公式サイト →
http://hitler-hagaki-movie.com/
ドイツ人作家ハンス・ファラダがゲシュタポの文書記録を基に執筆した小説の映画化。実際にこういう話があったようだが、人物像などはほぼフィクション
ペンとカードでヒトラー政権に対する告発を続けた夫婦の物語。ヒトラー政権に対する批判をカードに書き、あちこちに置いていく。当然犯罪行為なので、警察の捜査の対象になるのだが、監視カメラがあるわけでもないので、捜査の網をすり抜けて批判文書を書き続ける。
もし自分が1933-45年にドイツ市民としてドイツで生活していたら何をやっていただろう?
目の前でユダヤ人が連行されようが、ナチス政権の独裁に歯止めがかからなかろうが、1市民として権力者には迎合せざるを得ない。家族がいれば家族に類が及ぶのを恐れて猶更自重せざるを得ない。
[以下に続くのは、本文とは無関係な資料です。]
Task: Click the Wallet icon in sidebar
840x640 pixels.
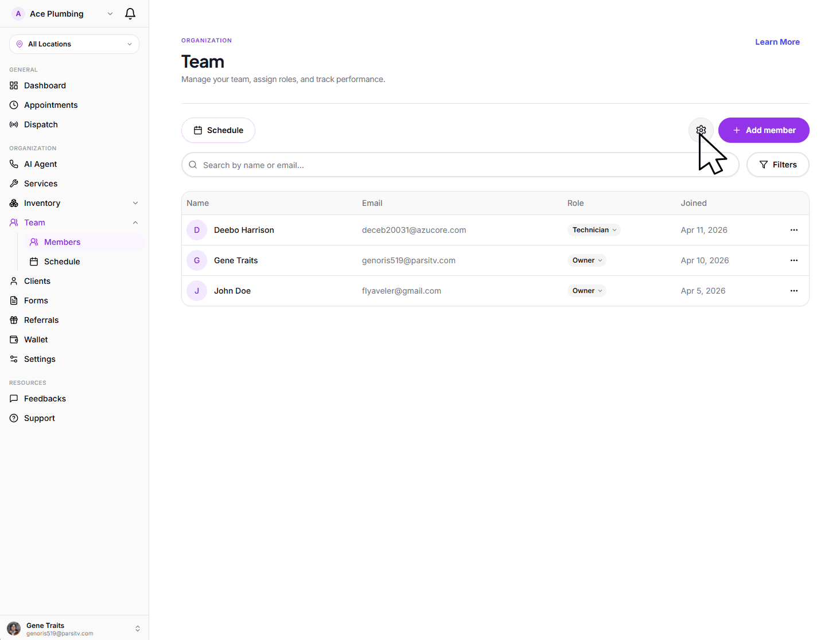Action: pos(14,339)
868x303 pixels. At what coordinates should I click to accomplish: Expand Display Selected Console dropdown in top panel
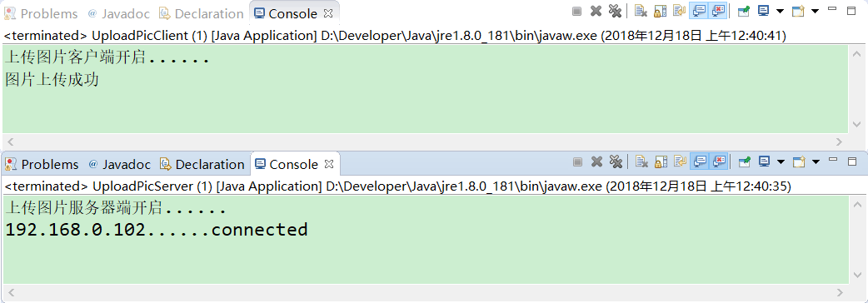tap(780, 11)
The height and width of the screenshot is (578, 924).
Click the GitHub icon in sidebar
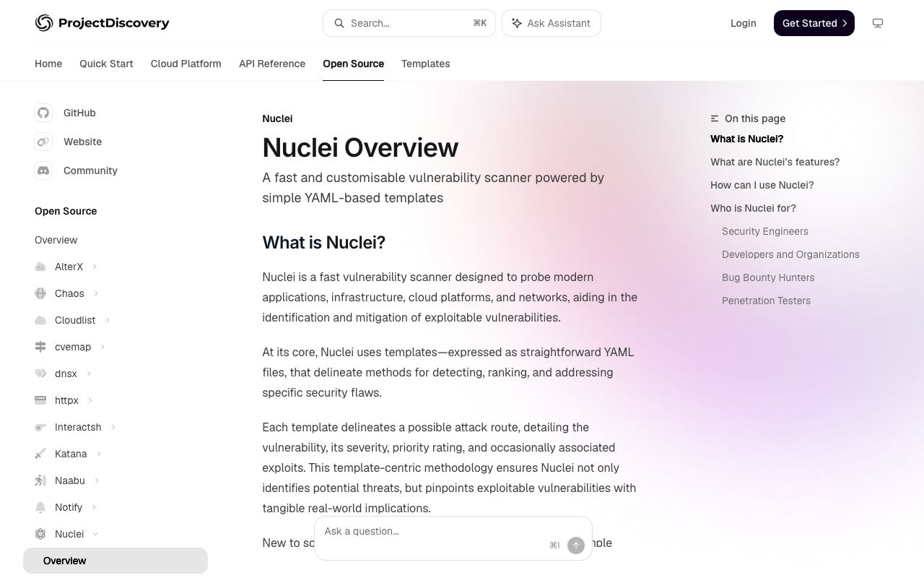click(x=43, y=113)
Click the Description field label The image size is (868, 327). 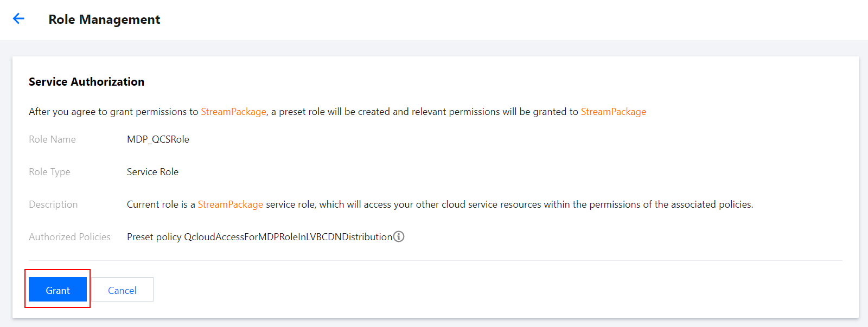pyautogui.click(x=53, y=204)
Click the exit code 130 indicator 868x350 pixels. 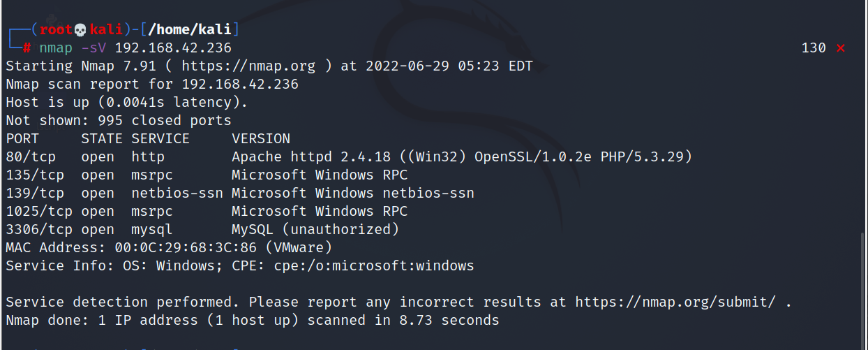(x=814, y=48)
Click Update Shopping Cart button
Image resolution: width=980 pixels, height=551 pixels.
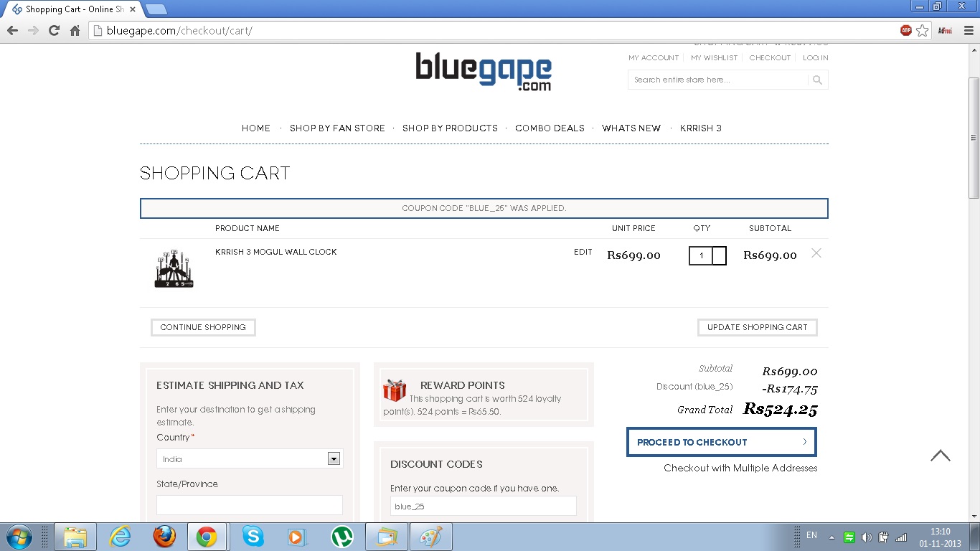tap(757, 327)
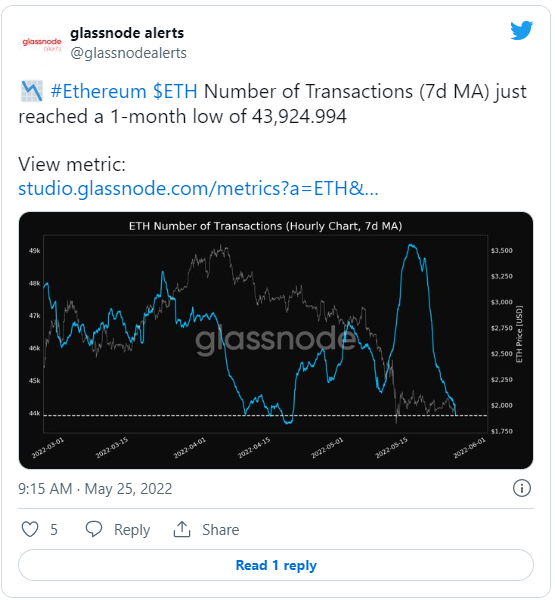Image resolution: width=555 pixels, height=600 pixels.
Task: Like the tweet with heart icon
Action: coord(30,530)
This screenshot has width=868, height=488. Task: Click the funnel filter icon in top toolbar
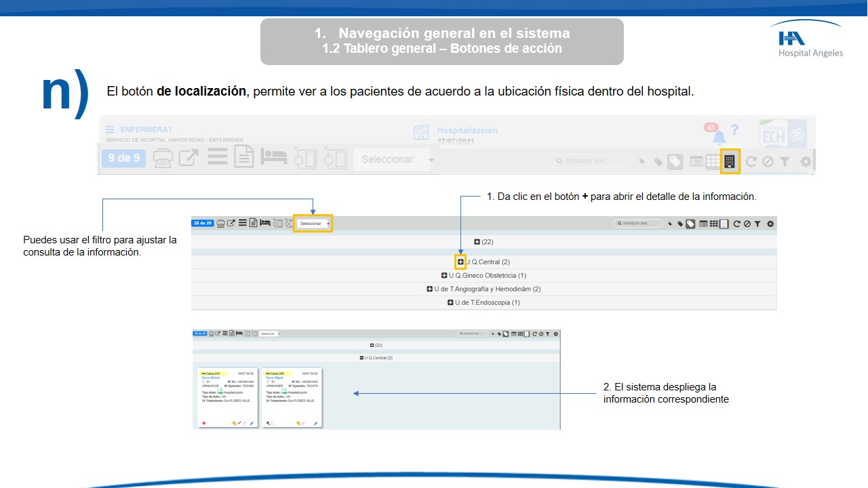pos(785,161)
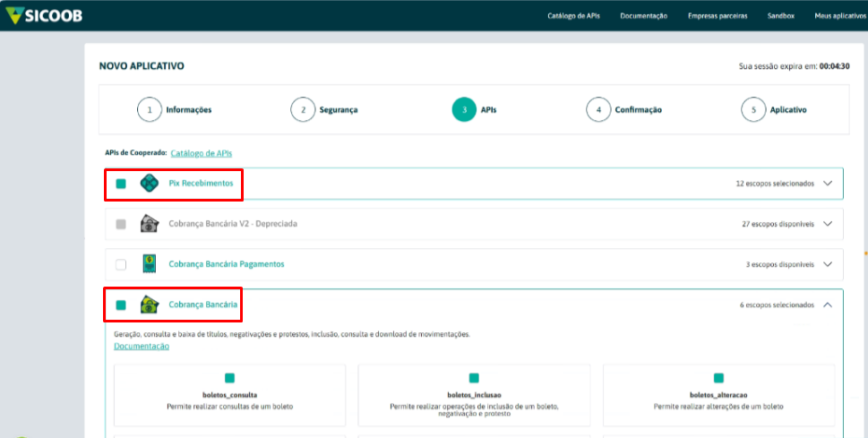The height and width of the screenshot is (438, 868).
Task: Click step 2 Segurança circle
Action: coord(303,109)
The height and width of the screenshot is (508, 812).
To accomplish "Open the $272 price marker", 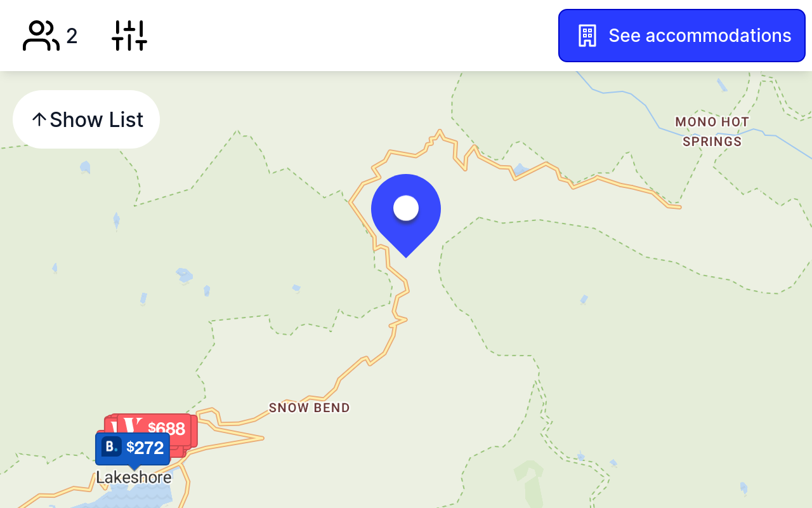I will 133,448.
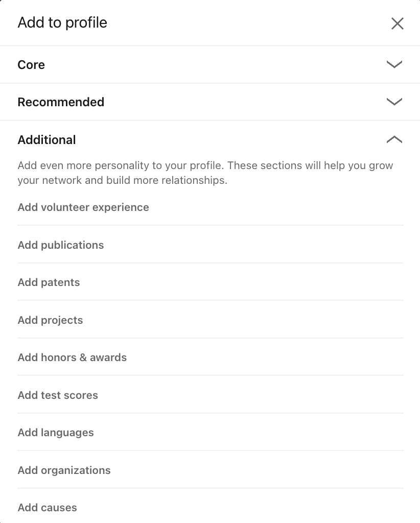The height and width of the screenshot is (523, 420).
Task: Click the Recommended section heading
Action: [x=61, y=102]
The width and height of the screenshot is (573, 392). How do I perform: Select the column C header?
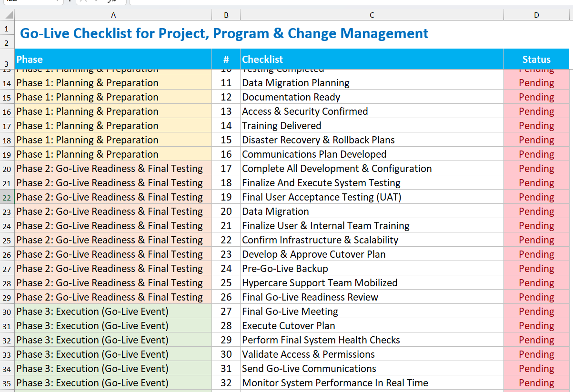(372, 15)
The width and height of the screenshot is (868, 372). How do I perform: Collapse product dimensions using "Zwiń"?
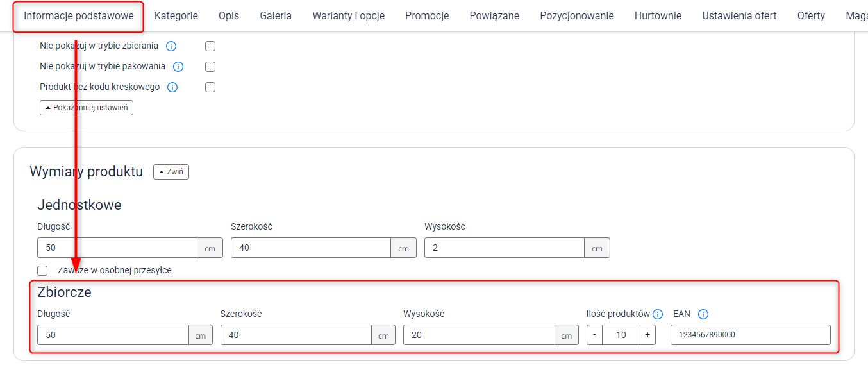[x=171, y=172]
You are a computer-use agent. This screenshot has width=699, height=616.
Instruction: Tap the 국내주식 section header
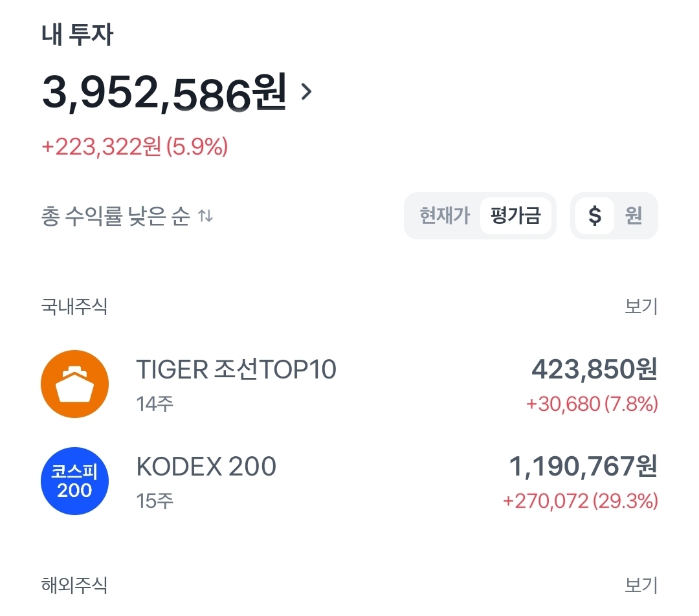click(74, 306)
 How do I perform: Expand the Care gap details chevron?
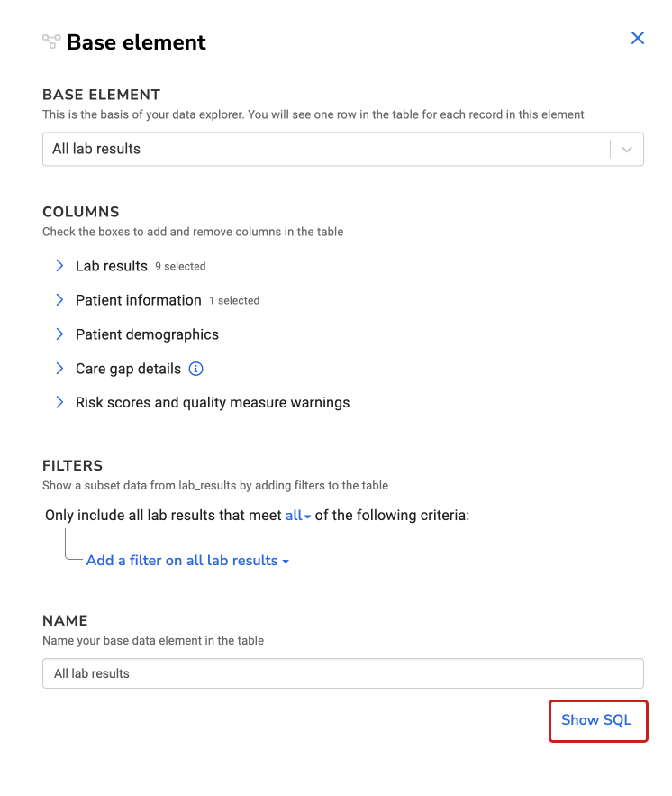click(59, 369)
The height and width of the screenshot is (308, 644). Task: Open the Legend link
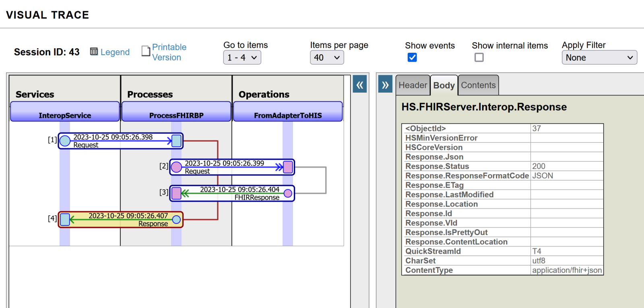point(115,52)
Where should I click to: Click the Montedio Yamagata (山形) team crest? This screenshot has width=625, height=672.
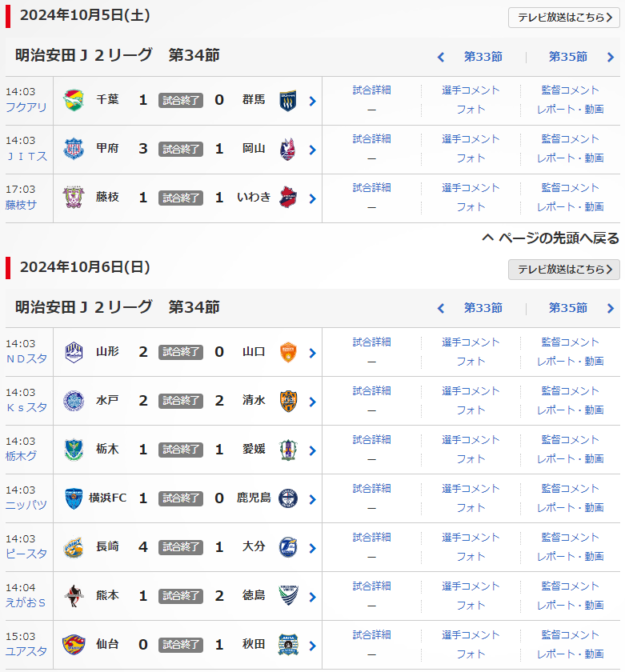pyautogui.click(x=74, y=352)
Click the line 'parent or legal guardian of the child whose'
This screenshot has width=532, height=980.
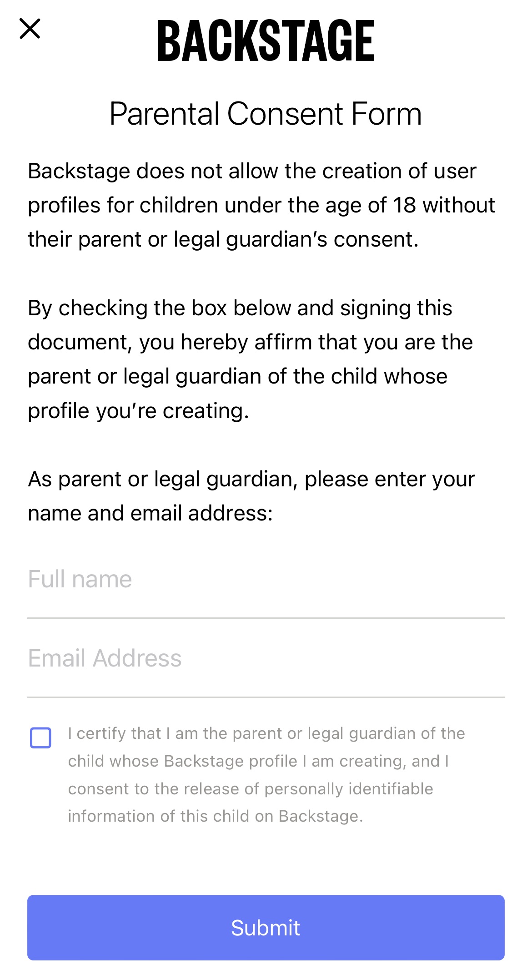pos(238,377)
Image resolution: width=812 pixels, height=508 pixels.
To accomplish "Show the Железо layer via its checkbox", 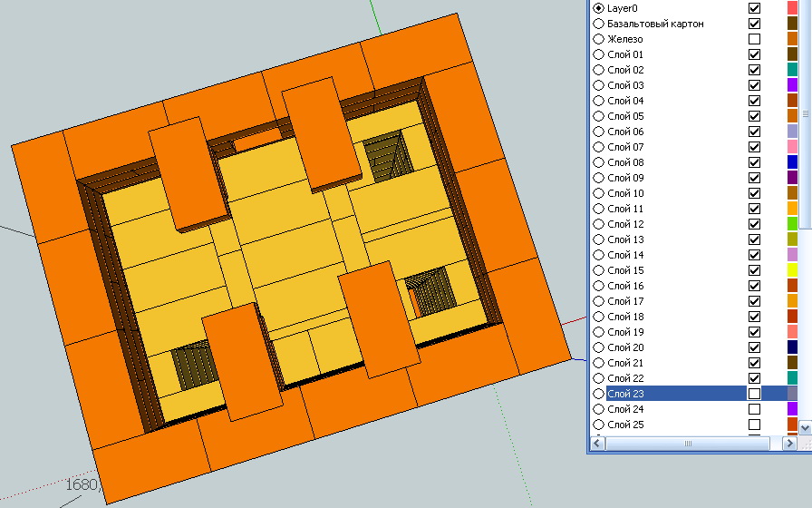I will tap(754, 39).
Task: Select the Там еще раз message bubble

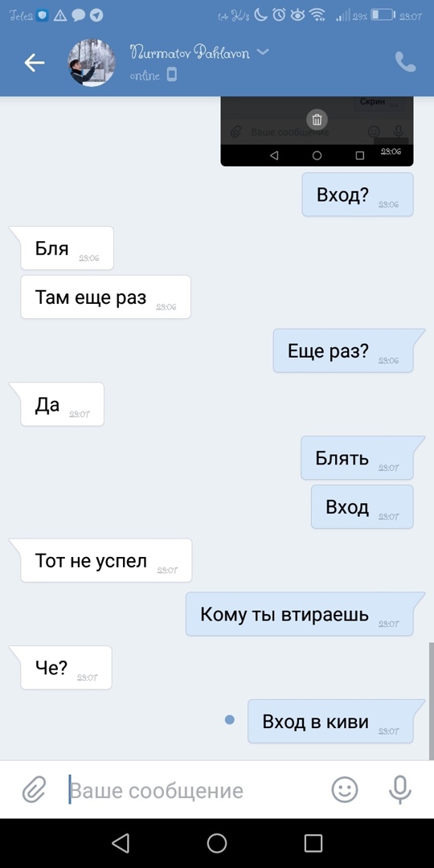Action: (106, 297)
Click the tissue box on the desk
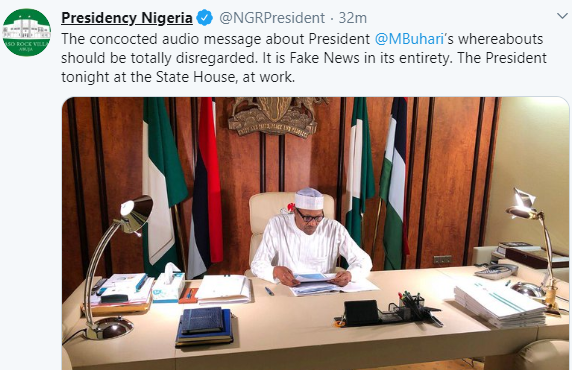572x370 pixels. [169, 284]
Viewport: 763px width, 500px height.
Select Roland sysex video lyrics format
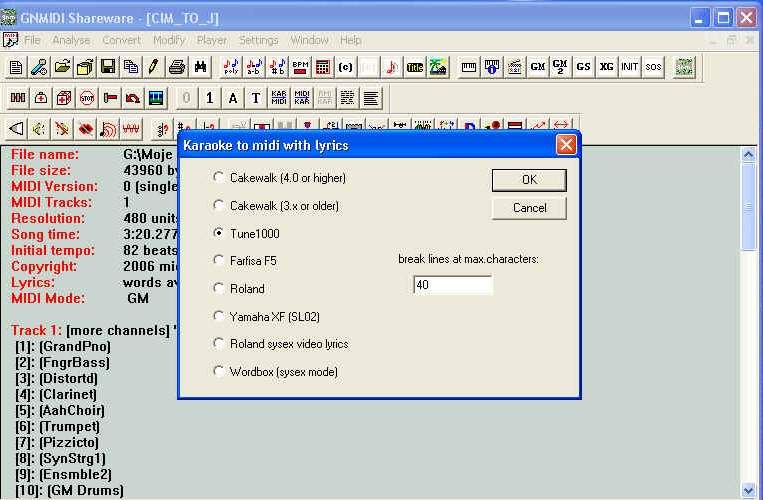coord(219,344)
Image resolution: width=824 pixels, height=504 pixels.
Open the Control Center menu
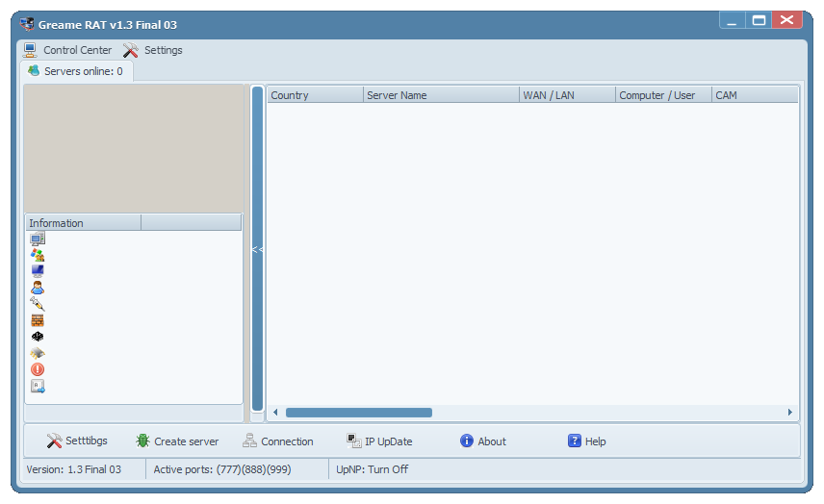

頭ではこんなこと間違っていると思っても、行動に移す勇気はない。
多分実際にその場にいて自分が正義のためにできることは、「積極的に何かをしない」ということだけになりそうだ。せめて自分が手を下さないとか、見逃すとか。こっそり手を差し伸べるとか。
この映画の中に出てくる人はそういう小市民で、誰もが今の世の中は何か違うと思いつつも大勢に流されて生きている。だけど、正義に対してはこっそり敬意を払うのだ。
派手さは無いが見ごたえのある佳作だった。